O gesto e a cor: dentro do ateliê de Maria França
Uma visita ao processo criativo da artista — onde a tinta encontra a memória e cada tela vira um mundo.

No ateliê de Maria França, a cor não é decoração: é linguagem. Cada camada de tinta acrílica carrega uma decisão, um gesto, uma lembrança. A tela quase sempre começa no silêncio — um fundo, uma respiração — e vai ganhando densidade à medida que a mão encontra o ritmo.

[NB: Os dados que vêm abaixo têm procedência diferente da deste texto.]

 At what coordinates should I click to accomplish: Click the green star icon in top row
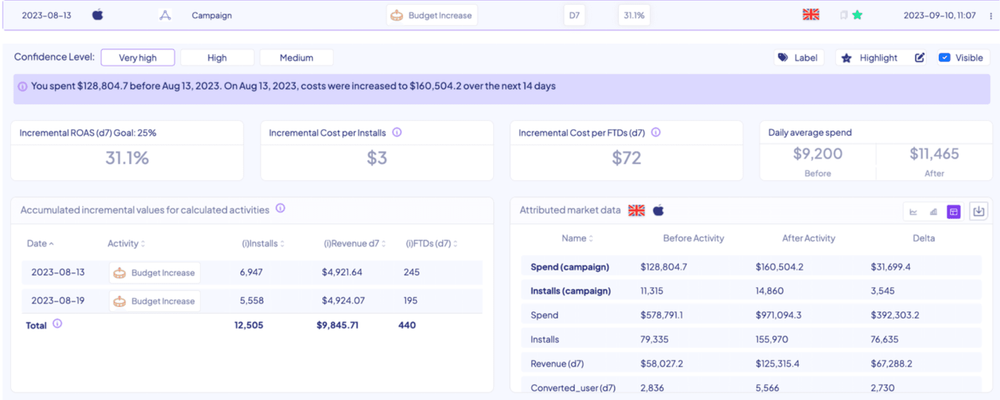[x=857, y=15]
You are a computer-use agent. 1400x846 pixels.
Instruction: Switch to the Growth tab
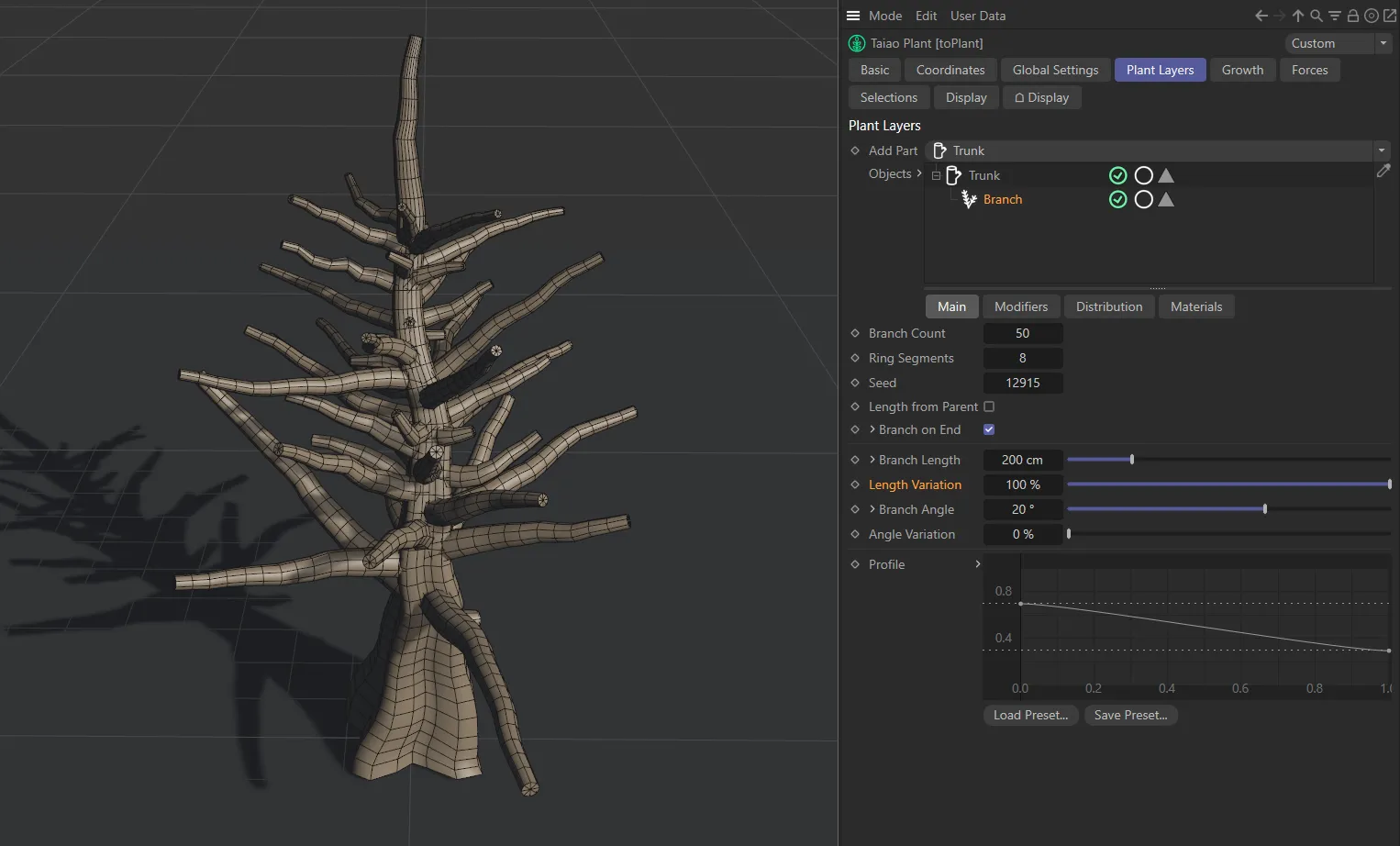tap(1242, 70)
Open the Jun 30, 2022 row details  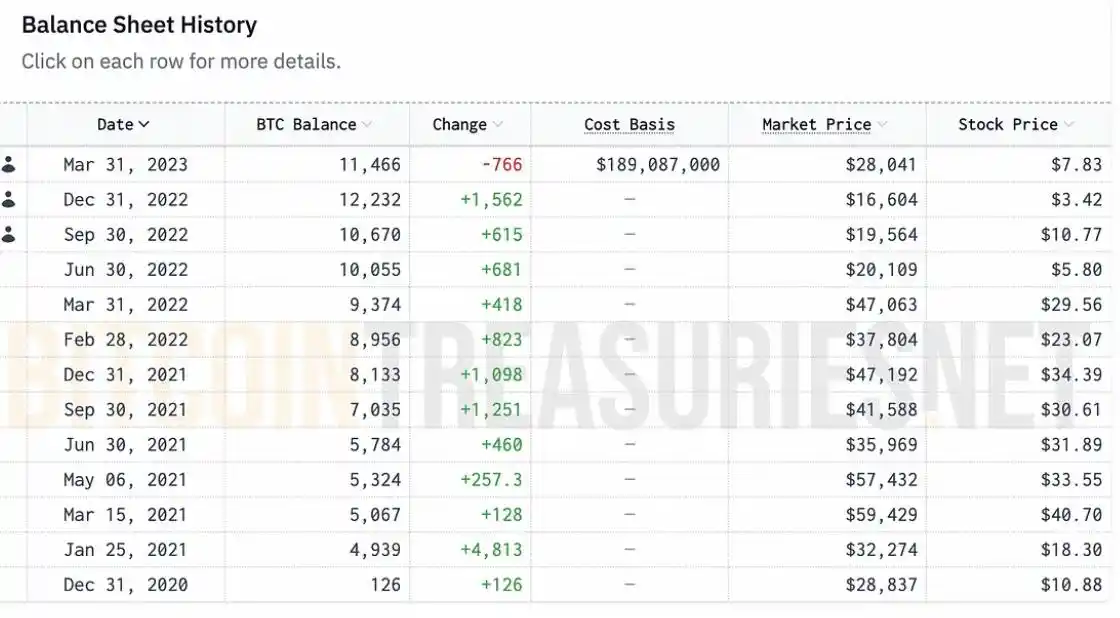[x=125, y=270]
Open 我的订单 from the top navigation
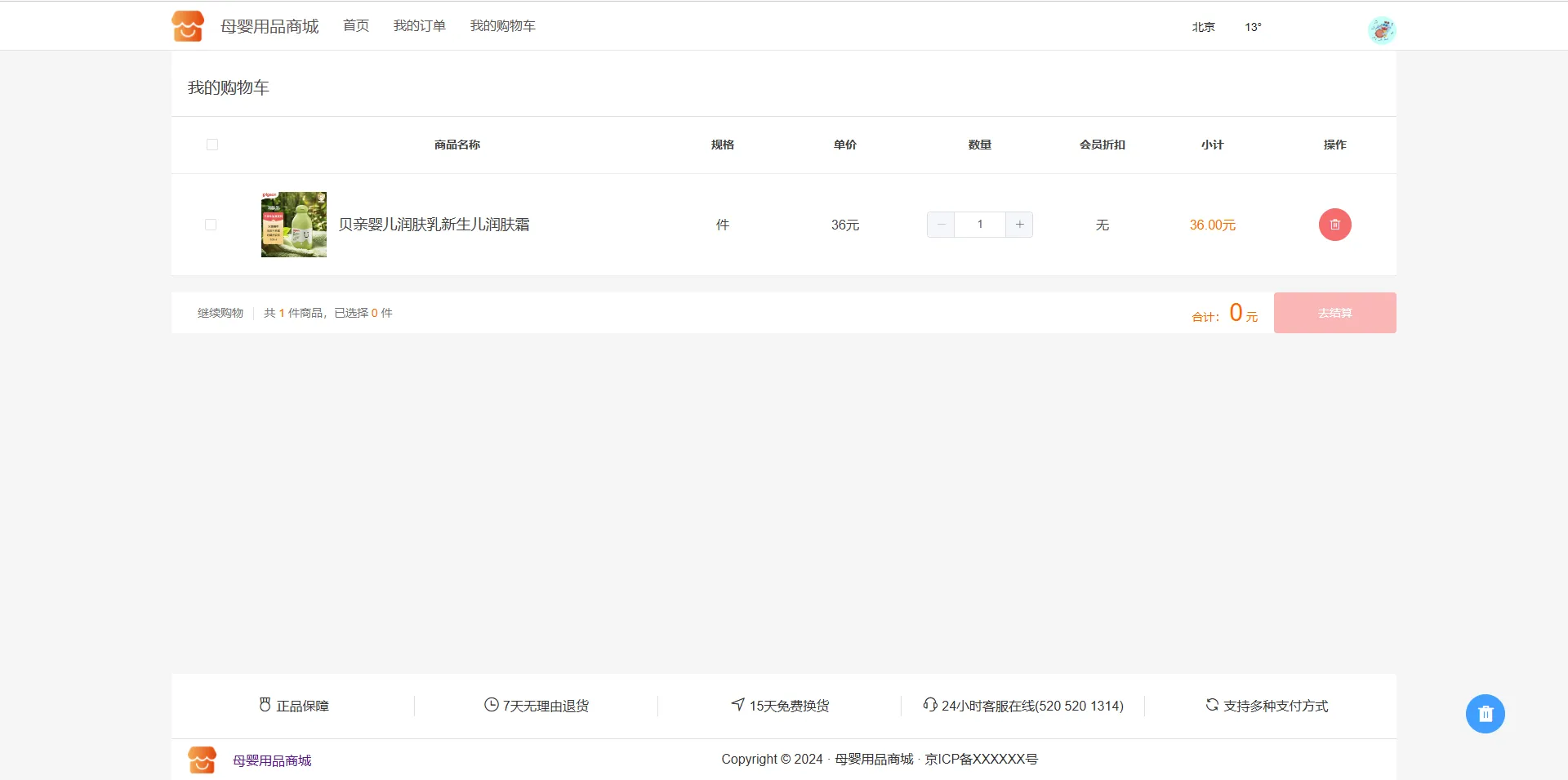The width and height of the screenshot is (1568, 780). click(420, 26)
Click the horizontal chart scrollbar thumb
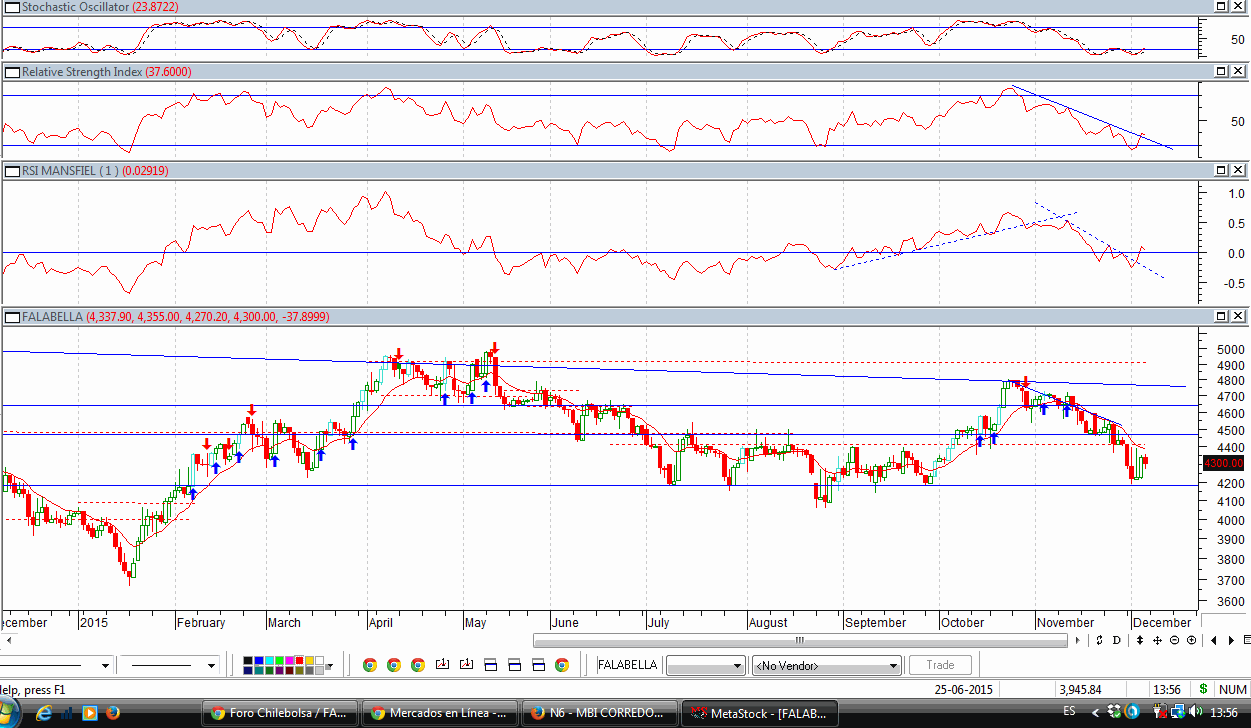Viewport: 1251px width, 728px height. coord(800,640)
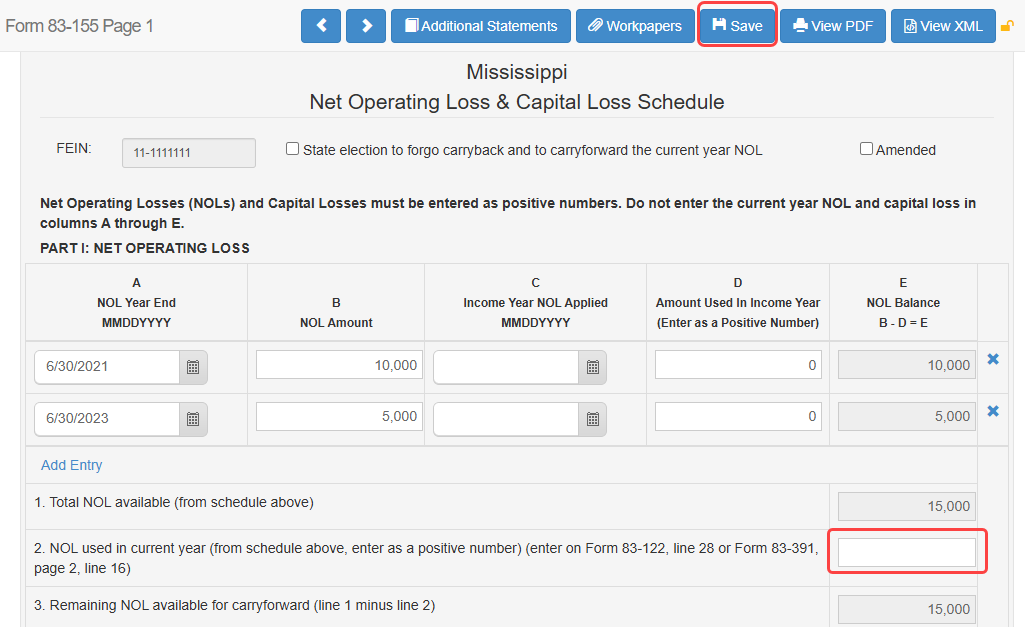This screenshot has height=627, width=1025.
Task: Edit the 10,000 NOL Amount field
Action: pyautogui.click(x=339, y=365)
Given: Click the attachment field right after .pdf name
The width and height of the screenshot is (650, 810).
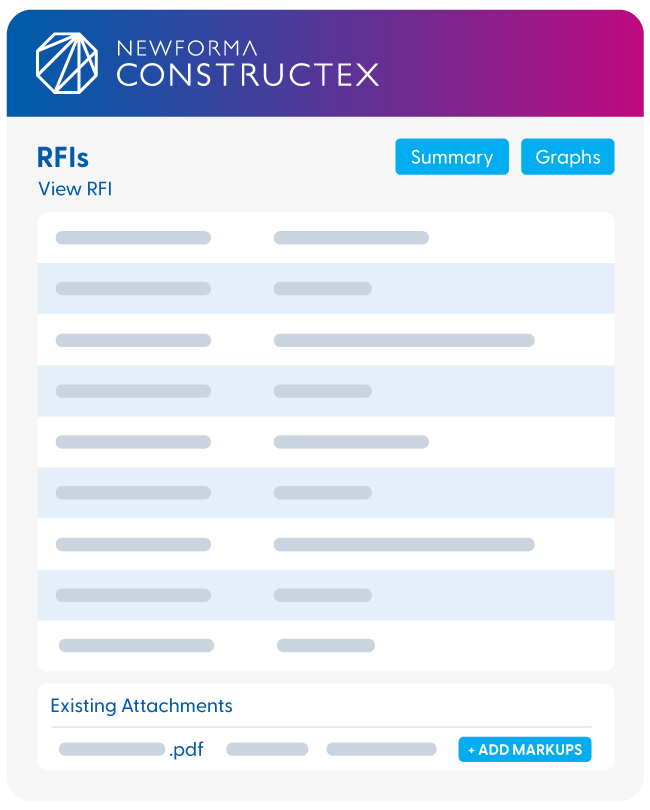Looking at the screenshot, I should pos(267,749).
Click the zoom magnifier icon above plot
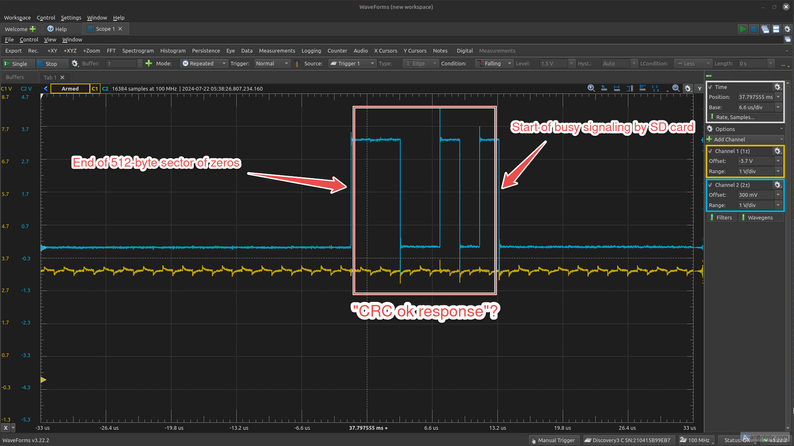The width and height of the screenshot is (794, 446). [591, 88]
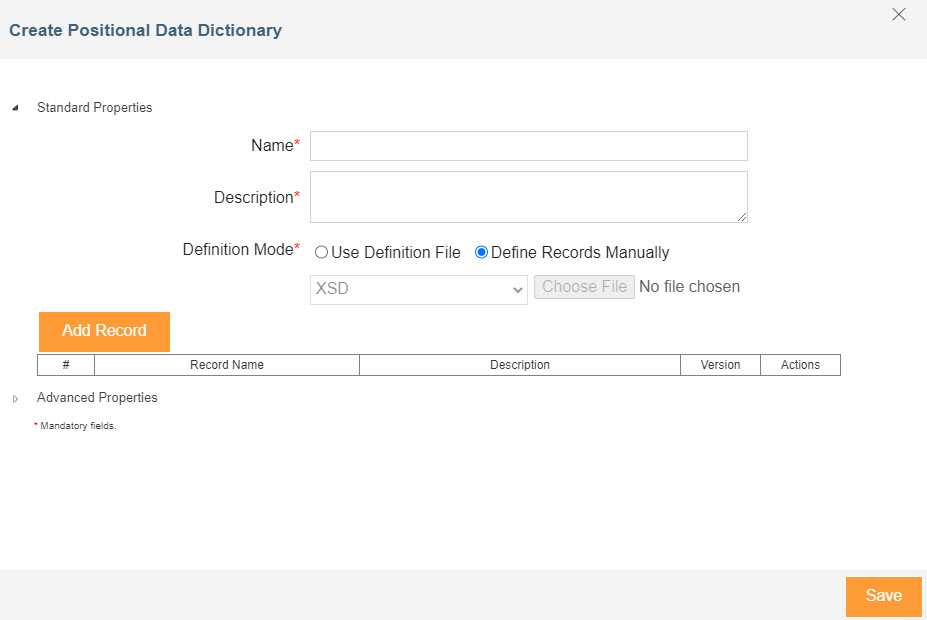This screenshot has width=927, height=620.
Task: Select the Use Definition File radio button
Action: [322, 253]
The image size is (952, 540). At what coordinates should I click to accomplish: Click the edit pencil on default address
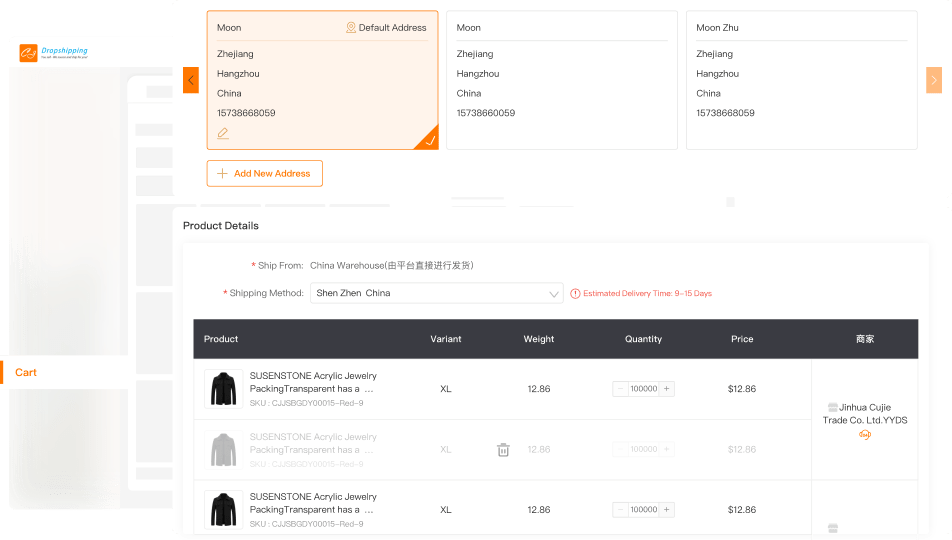(223, 133)
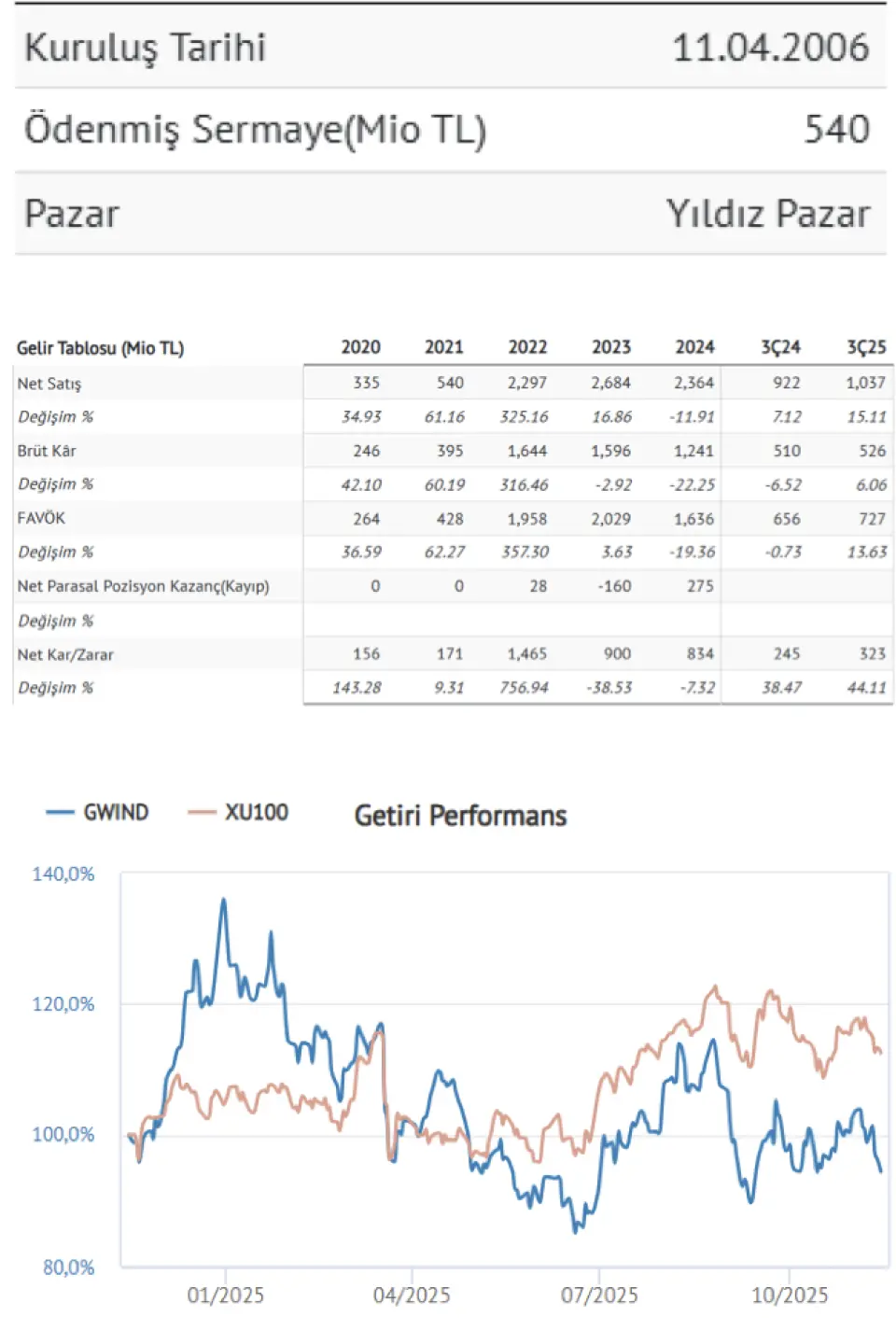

“Eu não pinto o que vejo, pinto o que sinto quando vejo”, diz a artista. É essa tradução do invisível que dá às suas obras a sensação de movimento — como se a superfície ainda estivesse viva, prestes a mudar de novo.
O processo raramente é linear. Maria sobrepõe, raspa, retoma. Pincéis convivem com espátulas; gestos largos, com detalhes minúsculos. Há obras que nascem em uma tarde e outras que esperam meses por uma única pincelada — aquela que, enfim, faz tudo se encaixar.
A escolha das cores é, talvez, o seu traço mais reconhecível: combinações improváveis que, juntas, vibram. Um vermelho que só existe porque há um azul ao lado; um dourado que acende o quadro inteiro.